TEXTE À LIRE —
============
Quelle image peut-on avoir de nous-mêmes devant notre impuissance de soigner des malades en raison du manque de moyens matériels», a regretté le professeur, reconnaissant que «les délais pour obtenir un rendez-vous en radiothérapie sont trop lents et dépassent une année». Tout en prônant des formations pratiques pour les physiciens afin d’améliorer leurs qualifications, le Pr a estimé que les capacités humaines sont suffisantes et qu’il est temps de décentraliser la prise en charge des cancéreux à travers le lancement rapide de nouveaux centres.
Ces derniers doivent être dotés de tous les moyens matériels et humains nécessaires. Selon lui, personne n’est en mesure à présent de définir le nombre exact de malades en attente d’un traitement en radiothérapie. Depuis longtemps, le traitement du cancer est perçu sous l’angle quantitatif tandis que l’aspect qualitatif des soins n’est pris en considération que depuis peu. «Nous ne parlons pas encore de qualité de soins», a-t-il reconnu, réitérant l’appel des praticiens, qui réclament la décentralisation des soins et la disponibilité des traitements.
============
LIGNES FOURNIES —
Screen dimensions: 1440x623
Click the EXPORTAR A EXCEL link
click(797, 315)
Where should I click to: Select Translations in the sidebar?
============
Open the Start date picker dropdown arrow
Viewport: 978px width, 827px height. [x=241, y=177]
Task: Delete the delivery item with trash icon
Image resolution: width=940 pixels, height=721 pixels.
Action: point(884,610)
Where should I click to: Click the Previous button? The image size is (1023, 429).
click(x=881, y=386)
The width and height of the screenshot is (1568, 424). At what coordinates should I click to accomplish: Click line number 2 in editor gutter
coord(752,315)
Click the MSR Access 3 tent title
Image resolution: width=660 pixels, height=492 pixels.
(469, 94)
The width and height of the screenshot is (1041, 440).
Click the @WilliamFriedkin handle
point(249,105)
============
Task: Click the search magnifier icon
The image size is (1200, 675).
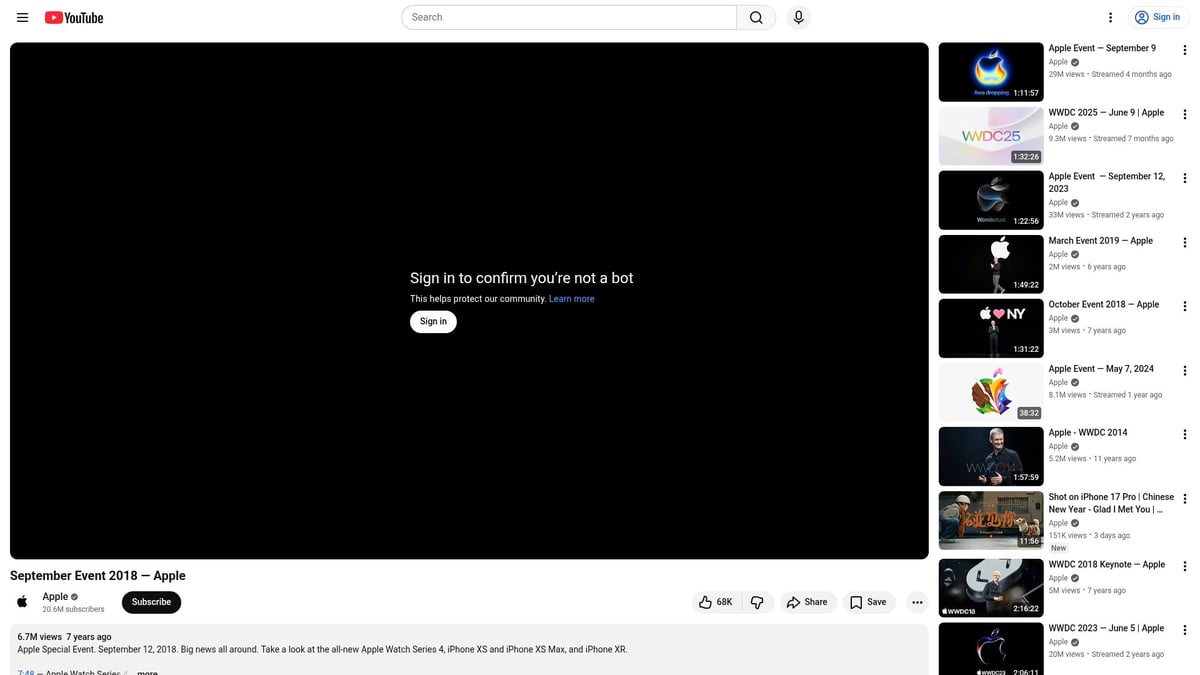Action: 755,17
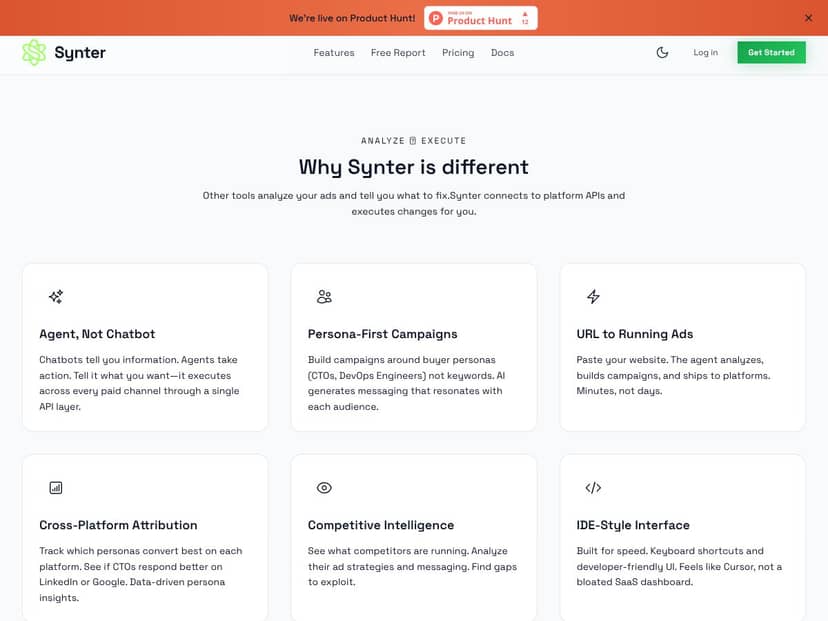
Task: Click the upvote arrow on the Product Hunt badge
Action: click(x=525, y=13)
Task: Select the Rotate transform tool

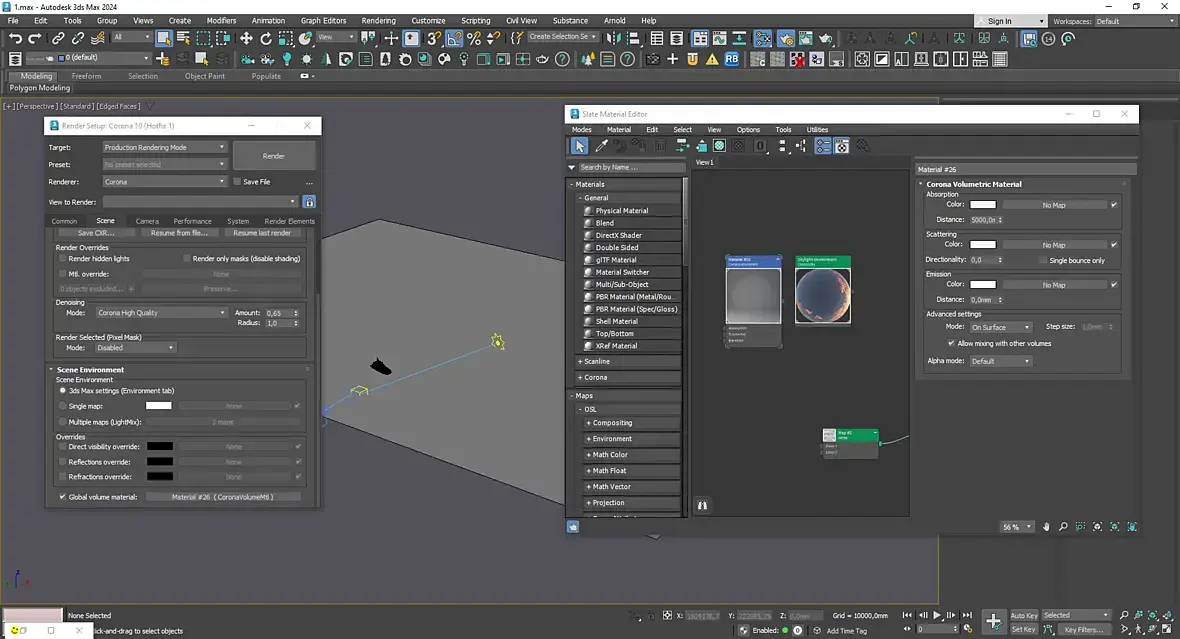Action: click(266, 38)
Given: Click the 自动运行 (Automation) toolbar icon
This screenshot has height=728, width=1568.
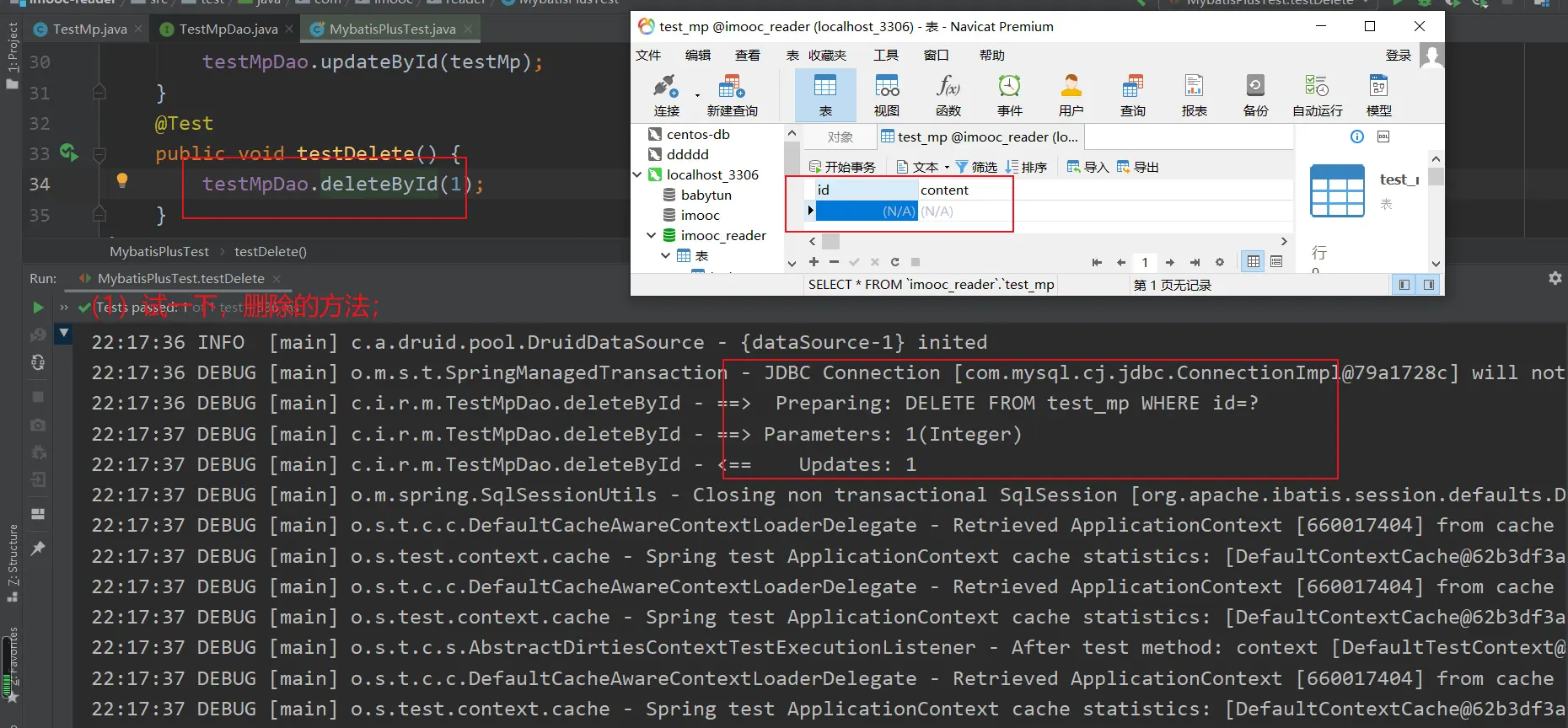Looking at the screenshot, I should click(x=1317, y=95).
============
CONSIGNE — Modifiez le texte sur la radiothérapie en le reproduisant depuis « Quelle image peut-on » jusqu'à « de nouveaux centres. » inclus, avec « physiciens » remplacé par « techniciens ».

SOLUTION —
Quelle image peut-on avoir de nous-mêmes devant notre impuissance de soigner des malades en raison du manque de moyens matériels», a regretté le professeur, reconnaissant que «les délais pour obtenir un rendez-vous en radiothérapie sont trop lents et dépassent une année». Tout en prônant des formations pratiques pour les techniciens afin d’améliorer leurs qualifications, le Pr a estimé que les capacités humaines sont suffisantes et qu’il est temps de décentraliser la prise en charge des cancéreux à travers le lancement rapide de nouveaux centres.